§ **Directions**
All of the entries below need to be repeated exactly.

☆ ☆ ☆ ☆ ☆ ☆ ☆

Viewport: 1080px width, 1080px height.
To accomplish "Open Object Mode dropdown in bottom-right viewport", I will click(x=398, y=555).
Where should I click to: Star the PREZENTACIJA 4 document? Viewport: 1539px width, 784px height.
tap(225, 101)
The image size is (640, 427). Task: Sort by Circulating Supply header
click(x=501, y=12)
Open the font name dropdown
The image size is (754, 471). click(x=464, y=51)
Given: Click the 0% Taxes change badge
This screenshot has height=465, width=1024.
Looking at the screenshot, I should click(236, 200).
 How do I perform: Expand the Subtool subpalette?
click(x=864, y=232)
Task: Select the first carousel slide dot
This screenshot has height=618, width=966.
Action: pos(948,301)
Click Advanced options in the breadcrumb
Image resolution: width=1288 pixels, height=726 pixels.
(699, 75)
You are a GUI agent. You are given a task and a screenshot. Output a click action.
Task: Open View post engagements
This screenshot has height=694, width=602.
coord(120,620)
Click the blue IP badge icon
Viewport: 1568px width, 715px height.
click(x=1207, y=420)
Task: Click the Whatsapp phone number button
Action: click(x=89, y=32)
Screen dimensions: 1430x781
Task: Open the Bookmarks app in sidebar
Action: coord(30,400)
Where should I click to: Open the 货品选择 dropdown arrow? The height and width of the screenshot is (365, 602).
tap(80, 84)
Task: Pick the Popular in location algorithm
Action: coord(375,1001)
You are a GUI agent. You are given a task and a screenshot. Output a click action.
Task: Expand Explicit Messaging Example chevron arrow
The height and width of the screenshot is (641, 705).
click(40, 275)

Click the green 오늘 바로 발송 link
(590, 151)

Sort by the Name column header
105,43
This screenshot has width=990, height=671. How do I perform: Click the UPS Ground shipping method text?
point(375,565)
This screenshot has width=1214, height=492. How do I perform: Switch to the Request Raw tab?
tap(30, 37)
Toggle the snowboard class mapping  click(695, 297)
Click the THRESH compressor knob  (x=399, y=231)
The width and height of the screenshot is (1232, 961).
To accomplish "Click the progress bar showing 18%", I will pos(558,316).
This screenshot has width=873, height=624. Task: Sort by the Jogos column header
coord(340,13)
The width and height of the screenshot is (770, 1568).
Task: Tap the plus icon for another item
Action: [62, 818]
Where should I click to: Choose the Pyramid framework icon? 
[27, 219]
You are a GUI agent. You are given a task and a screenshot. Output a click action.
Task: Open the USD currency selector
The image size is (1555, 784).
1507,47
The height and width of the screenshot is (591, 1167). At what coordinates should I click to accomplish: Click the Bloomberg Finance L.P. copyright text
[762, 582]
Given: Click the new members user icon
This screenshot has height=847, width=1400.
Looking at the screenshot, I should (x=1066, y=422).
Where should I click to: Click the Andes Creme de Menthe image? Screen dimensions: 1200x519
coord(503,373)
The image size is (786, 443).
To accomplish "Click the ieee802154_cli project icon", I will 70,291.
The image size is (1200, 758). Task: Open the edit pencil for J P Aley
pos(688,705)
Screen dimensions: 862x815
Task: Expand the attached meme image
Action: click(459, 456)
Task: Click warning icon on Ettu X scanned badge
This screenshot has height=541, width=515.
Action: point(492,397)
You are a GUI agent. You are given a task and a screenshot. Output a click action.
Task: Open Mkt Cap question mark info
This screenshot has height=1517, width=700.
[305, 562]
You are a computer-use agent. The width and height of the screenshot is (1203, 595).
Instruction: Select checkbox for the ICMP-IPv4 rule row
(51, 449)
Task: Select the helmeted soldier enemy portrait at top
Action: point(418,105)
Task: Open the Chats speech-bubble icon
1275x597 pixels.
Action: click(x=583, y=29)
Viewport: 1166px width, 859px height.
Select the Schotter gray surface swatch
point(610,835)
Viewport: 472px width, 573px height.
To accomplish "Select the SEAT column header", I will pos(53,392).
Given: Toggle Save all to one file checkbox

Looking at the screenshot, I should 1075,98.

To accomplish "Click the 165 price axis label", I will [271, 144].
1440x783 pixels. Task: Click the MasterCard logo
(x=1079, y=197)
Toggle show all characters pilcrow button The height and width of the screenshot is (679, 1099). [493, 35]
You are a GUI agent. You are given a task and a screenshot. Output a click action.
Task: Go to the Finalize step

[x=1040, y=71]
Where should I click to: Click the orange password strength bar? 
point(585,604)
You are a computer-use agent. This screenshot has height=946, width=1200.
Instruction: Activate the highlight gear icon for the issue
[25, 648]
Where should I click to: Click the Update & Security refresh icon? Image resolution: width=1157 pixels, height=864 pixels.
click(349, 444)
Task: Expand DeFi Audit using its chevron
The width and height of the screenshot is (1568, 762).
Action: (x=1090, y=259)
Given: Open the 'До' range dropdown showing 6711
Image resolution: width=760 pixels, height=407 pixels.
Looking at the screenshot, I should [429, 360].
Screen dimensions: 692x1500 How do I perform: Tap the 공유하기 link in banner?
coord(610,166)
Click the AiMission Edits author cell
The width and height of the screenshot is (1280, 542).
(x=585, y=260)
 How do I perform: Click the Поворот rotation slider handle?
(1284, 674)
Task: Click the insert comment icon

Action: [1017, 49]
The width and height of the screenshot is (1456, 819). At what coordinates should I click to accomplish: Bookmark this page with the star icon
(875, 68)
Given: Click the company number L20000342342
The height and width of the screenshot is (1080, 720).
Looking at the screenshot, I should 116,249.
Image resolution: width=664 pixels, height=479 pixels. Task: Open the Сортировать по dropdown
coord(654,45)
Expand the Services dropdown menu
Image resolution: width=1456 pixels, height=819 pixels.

☆ ☆ ☆ ☆ ☆ ☆ ☆

§ **Result**
Viewport: 1080px width, 1080px height.
To accomplish "Open Object Mode dropdown in bottom-right viewport", I will click(x=398, y=555).
Where should I click to: Star the PREZENTACIJA 4 document? Viewport: 1539px width, 784px height.
tap(225, 101)
The image size is (640, 427). Task: Sort by Circulating Supply header
click(x=501, y=12)
Open the font name dropdown
The image size is (754, 471). click(x=464, y=51)
Given: Click the 0% Taxes change badge
This screenshot has height=465, width=1024.
Looking at the screenshot, I should click(236, 200).
 How do I perform: Expand the Subtool subpalette?
click(x=864, y=232)
Task: Select the first carousel slide dot
This screenshot has height=618, width=966.
Action: pos(948,301)
Click Advanced options in the breadcrumb
Image resolution: width=1288 pixels, height=726 pixels.
(699, 75)
You are a GUI agent. You are given a task and a screenshot. Output a click action.
Task: Open View post engagements
This screenshot has height=694, width=602.
coord(120,620)
Click the blue IP badge icon
Viewport: 1568px width, 715px height.
click(x=1207, y=420)
Task: Click the Whatsapp phone number button
Action: click(x=89, y=32)
Screen dimensions: 1430x781
Task: Open the Bookmarks app in sidebar
Action: coord(30,400)
Where should I click to: Open the 货品选择 dropdown arrow? The height and width of the screenshot is (365, 602).
tap(80, 84)
Task: Pick the Popular in location algorithm
Action: coord(375,1001)
You are a GUI agent. You are given a task and a screenshot. Output a click action.
Task: Expand Explicit Messaging Example chevron arrow
The height and width of the screenshot is (641, 705).
click(40, 275)

Click the green 오늘 바로 발송 link
(590, 151)

Sort by the Name column header
105,43
This screenshot has width=990, height=671. How do I perform: Click the UPS Ground shipping method text?
point(375,565)
This screenshot has width=1214, height=492. How do I perform: Switch to the Request Raw tab?
tap(30, 37)
Toggle the snowboard class mapping  click(695, 297)
Click the THRESH compressor knob  (x=399, y=231)
The width and height of the screenshot is (1232, 961).
To accomplish "Click the progress bar showing 18%", I will pos(558,316).
This screenshot has width=873, height=624. Task: Sort by the Jogos column header
coord(340,13)
The width and height of the screenshot is (770, 1568).
Task: Tap the plus icon for another item
Action: [62, 818]
Where should I click to: Choose the Pyramid framework icon? 
[27, 219]
You are a GUI agent. You are given a task and a screenshot. Output a click action.
Task: Open the USD currency selector
The image size is (1555, 784).
1507,47
The height and width of the screenshot is (591, 1167). At what coordinates should I click to accomplish: Click the Bloomberg Finance L.P. copyright text
[762, 582]
Given: Click the new members user icon
This screenshot has height=847, width=1400.
Looking at the screenshot, I should (x=1066, y=422).
Where should I click to: Click the Andes Creme de Menthe image? Screen dimensions: 1200x519
coord(503,373)
The image size is (786, 443).
To accomplish "Click the ieee802154_cli project icon", I will 70,291.
The image size is (1200, 758). Task: Open the edit pencil for J P Aley
pos(688,705)
Screen dimensions: 862x815
Task: Expand the attached meme image
Action: click(459, 456)
Task: Click warning icon on Ettu X scanned badge
This screenshot has height=541, width=515.
Action: point(492,397)
You are a GUI agent. You are given a task and a screenshot. Output a click action.
Task: Open Mkt Cap question mark info
This screenshot has height=1517, width=700.
[305, 562]
You are a computer-use agent. The width and height of the screenshot is (1203, 595).
Instruction: Select checkbox for the ICMP-IPv4 rule row
(51, 449)
Task: Select the helmeted soldier enemy portrait at top
Action: point(418,105)
Task: Open the Chats speech-bubble icon
1275x597 pixels.
Action: click(x=583, y=29)
Viewport: 1166px width, 859px height.
Select the Schotter gray surface swatch
point(610,835)
Viewport: 472px width, 573px height.
To accomplish "Select the SEAT column header", I will pos(53,392).
Given: Toggle Save all to one file checkbox

Looking at the screenshot, I should 1075,98.

To accomplish "Click the 165 price axis label", I will [271, 144].
1440x783 pixels. Task: Click the MasterCard logo
(x=1079, y=197)
Toggle show all characters pilcrow button The height and width of the screenshot is (679, 1099). [493, 35]
You are a GUI agent. You are given a task and a screenshot. Output a click action.
Task: Go to the Finalize step

[x=1040, y=71]
Where should I click to: Click the orange password strength bar? 
point(585,604)
You are a computer-use agent. This screenshot has height=946, width=1200.
Instruction: Activate the highlight gear icon for the issue
[25, 648]
Where should I click to: Click the Update & Security refresh icon? Image resolution: width=1157 pixels, height=864 pixels.
click(349, 444)
Task: Expand DeFi Audit using its chevron
The width and height of the screenshot is (1568, 762).
Action: (x=1090, y=259)
Given: Open the 'До' range dropdown showing 6711
Image resolution: width=760 pixels, height=407 pixels.
Looking at the screenshot, I should [429, 360].
Screen dimensions: 692x1500 How do I perform: Tap the 공유하기 link in banner?
coord(610,166)
Click the AiMission Edits author cell
The width and height of the screenshot is (1280, 542).
(x=585, y=260)
 How do I perform: Click the Поворот rotation slider handle?
(1284, 674)
Task: Click the insert comment icon

Action: [1017, 49]
The width and height of the screenshot is (1456, 819). At what coordinates should I click to accomplish: Bookmark this page with the star icon
(875, 68)
Given: Click the company number L20000342342
The height and width of the screenshot is (1080, 720).
Looking at the screenshot, I should 116,249.
Image resolution: width=664 pixels, height=479 pixels. Task: Open the Сортировать по dropdown
coord(654,45)
Expand the Services dropdown menu
Image resolution: width=1456 pixels, height=819 pixels.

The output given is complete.